CHP Kocaeli Milletvekilleri Haydar Akar, Tahsin Tarhan, Fatma Hürriyet Kaplan ve Cengiz Sarıbay yaptıkları açıklama şöyle; "CHP Kocaeli örgütü olarak bizler her türlü teröre amasız, fakatsız, lakinsiz karşıyız, şiddetle kınıyor ve lanetliyoruz. Bizler terörün insanlık suçu olduğunu kabul eden bir partinin üyesiyiz.. Teröre karşı olduğumuz gibi, düşünceyi açıklama hürriyetine yapılan baskılara da karşıyız. Hukukun temel ilkesi de bunu gerektirir.. Türkiye'de düşünen gazeteciler, akademisyenler, toplumun tüm sınıflarının, düşüncelerini açıkladı diye suçlanmaları, hukukla ve demokrasinin evrensel ilkeleriyle asla bağdaşmamaktadır. Ülkemizde düşünceleri nedeniyle insanların evlerinin basılıp gözaltına alınmalarını kabul etmemiz mümkün değildir.
Cumhurbaşkanı Erdoğan'ın verdiği talimatla açılan soruşturmayla birlikte, düşüncelerini açıklama özgürlüğünü kullanan çok sayıda akademisyenin gözaltına alınmasını ve görevden uzaklaştırılmasını hukuksuz, kabul edilemez ve son derece tehlikeli buluyoruz. Şunu açıkça söyleme gerekir ki, Akademisyenlerin açıklama yapması değil akademisyenlere gözaltı suçtur… CHP, Türkiye'de herkesin düşüncesini özgürce söylemesinden yanadır.Akademisyenlerin açıklamasına katılmasak bile şiddet içermedikçe her türlü Düşünceye saygı duyarız.
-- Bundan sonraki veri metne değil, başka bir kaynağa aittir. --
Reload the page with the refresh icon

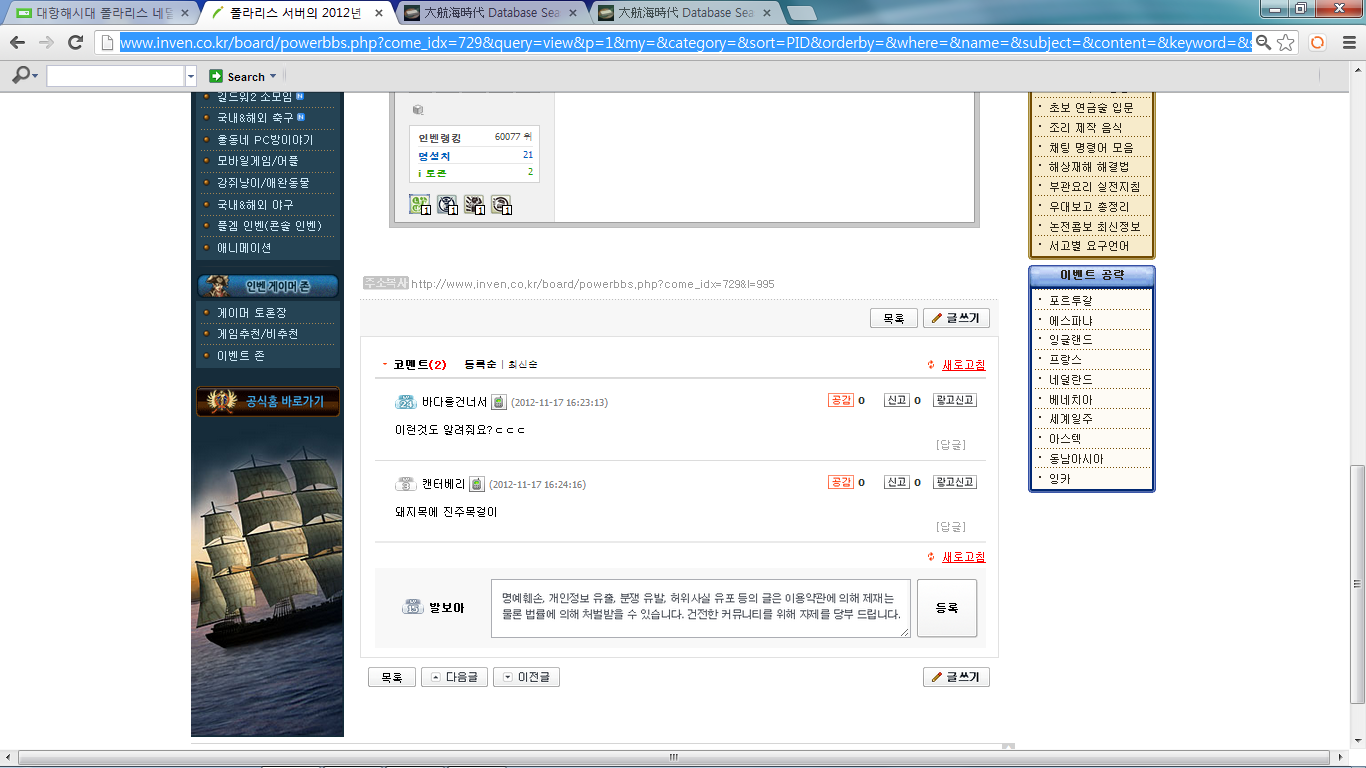point(75,42)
Aynı zaman içerisinde, akademisyenlere tehdit amacıyla insanların kanıyla duş alacağını söyleyen Cumhurbaşkanı himayesindeki mafya bozuntusunun şiddet ifadeleri dururken akademisyenlere gözaltı, hukukla ifade edilebilecek bir durum değil…Düşünce özgürlüğü yüzünden hapiste yatmak, artık yüzlerce yıl öncesinde kalmıştır. Tam 226 yıl önce Fransız düşünür Voltaire'in,'“Düşüncelerine katılmıyorum ama o fikirleri özgürce ifade edebilmen için gerekirse canımı bile veririm( sözlerinin önemini bir kez daha vurgulayarak gözaltına alınan akademisyenlerin bir an önce serbest bırakılmasını talep ediyoruz." (DHA)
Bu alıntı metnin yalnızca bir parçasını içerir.